## Work order
Each entry below should be reproduced character for character.

## Task input
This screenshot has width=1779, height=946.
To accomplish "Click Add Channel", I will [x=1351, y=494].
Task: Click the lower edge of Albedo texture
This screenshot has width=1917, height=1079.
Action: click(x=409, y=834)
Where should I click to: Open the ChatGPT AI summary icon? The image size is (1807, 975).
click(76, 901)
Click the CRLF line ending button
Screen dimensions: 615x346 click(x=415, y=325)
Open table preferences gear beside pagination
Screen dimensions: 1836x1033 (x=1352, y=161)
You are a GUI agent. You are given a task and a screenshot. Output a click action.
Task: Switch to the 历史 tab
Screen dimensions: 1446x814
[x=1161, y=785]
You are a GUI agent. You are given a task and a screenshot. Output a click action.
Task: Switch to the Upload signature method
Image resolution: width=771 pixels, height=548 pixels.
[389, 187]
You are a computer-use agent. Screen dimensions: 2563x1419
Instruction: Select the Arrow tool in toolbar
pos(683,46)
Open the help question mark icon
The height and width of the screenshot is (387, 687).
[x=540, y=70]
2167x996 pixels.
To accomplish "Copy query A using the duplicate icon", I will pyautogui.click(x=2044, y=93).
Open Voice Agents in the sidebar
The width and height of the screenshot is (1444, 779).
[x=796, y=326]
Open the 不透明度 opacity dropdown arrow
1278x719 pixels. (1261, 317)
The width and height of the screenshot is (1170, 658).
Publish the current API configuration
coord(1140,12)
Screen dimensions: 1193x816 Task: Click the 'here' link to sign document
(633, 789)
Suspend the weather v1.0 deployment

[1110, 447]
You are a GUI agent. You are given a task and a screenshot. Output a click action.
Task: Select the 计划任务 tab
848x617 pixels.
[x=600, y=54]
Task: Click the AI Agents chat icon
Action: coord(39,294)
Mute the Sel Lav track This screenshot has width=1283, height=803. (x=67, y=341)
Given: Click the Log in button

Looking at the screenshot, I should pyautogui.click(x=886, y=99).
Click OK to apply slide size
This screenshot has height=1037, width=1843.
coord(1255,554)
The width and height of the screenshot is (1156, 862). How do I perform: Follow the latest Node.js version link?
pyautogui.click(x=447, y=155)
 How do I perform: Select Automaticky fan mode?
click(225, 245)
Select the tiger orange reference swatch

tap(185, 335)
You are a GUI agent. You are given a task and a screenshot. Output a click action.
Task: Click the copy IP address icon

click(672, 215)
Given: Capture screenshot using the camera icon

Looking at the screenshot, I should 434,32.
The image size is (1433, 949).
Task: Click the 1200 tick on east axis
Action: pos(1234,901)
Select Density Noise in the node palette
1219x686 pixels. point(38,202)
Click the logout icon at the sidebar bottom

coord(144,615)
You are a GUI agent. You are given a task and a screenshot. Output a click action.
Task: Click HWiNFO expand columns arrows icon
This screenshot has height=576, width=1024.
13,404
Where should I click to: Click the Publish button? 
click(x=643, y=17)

## Response area
This screenshot has width=1779, height=946.
To accomplish "Click Add Channel", I will [x=1351, y=494].
Task: Click the lower edge of Albedo texture
This screenshot has width=1917, height=1079.
Action: click(x=409, y=834)
Where should I click to: Open the ChatGPT AI summary icon? The image size is (1807, 975).
click(76, 901)
Click the CRLF line ending button
Screen dimensions: 615x346 click(x=415, y=325)
Open table preferences gear beside pagination
Screen dimensions: 1836x1033 (x=1352, y=161)
You are a GUI agent. You are given a task and a screenshot. Output a click action.
Task: Switch to the 历史 tab
Screen dimensions: 1446x814
[x=1161, y=785]
You are a GUI agent. You are given a task and a screenshot. Output a click action.
Task: Switch to the Upload signature method
Image resolution: width=771 pixels, height=548 pixels.
[389, 187]
You are a computer-use agent. Screen dimensions: 2563x1419
Instruction: Select the Arrow tool in toolbar
pos(683,46)
Open the help question mark icon
The height and width of the screenshot is (387, 687).
[x=540, y=70]
2167x996 pixels.
To accomplish "Copy query A using the duplicate icon", I will pyautogui.click(x=2044, y=93).
Open Voice Agents in the sidebar
The width and height of the screenshot is (1444, 779).
[x=796, y=326]
Open the 不透明度 opacity dropdown arrow
1278x719 pixels. (1261, 317)
The width and height of the screenshot is (1170, 658).
Publish the current API configuration
coord(1140,12)
Screen dimensions: 1193x816 Task: Click the 'here' link to sign document
(633, 789)
Suspend the weather v1.0 deployment

[1110, 447]
You are a GUI agent. You are given a task and a screenshot. Output a click action.
Task: Select the 计划任务 tab
848x617 pixels.
[x=600, y=54]
Task: Click the AI Agents chat icon
Action: coord(39,294)
Mute the Sel Lav track This screenshot has width=1283, height=803. (x=67, y=341)
Given: Click the Log in button

Looking at the screenshot, I should pyautogui.click(x=886, y=99).
Click OK to apply slide size
This screenshot has height=1037, width=1843.
coord(1255,554)
The width and height of the screenshot is (1156, 862). How do I perform: Follow the latest Node.js version link?
pyautogui.click(x=447, y=155)
 How do I perform: Select Automaticky fan mode?
click(225, 245)
Select the tiger orange reference swatch

tap(185, 335)
You are a GUI agent. You are given a task and a screenshot. Output a click action.
Task: Click the copy IP address icon

click(672, 215)
Given: Capture screenshot using the camera icon

Looking at the screenshot, I should 434,32.
The image size is (1433, 949).
Task: Click the 1200 tick on east axis
Action: pos(1234,901)
Select Density Noise in the node palette
1219x686 pixels. point(38,202)
Click the logout icon at the sidebar bottom

coord(144,615)
You are a GUI agent. You are given a task and a screenshot. Output a click action.
Task: Click HWiNFO expand columns arrows icon
This screenshot has height=576, width=1024.
13,404
Where should I click to: Click the Publish button? 
click(x=643, y=17)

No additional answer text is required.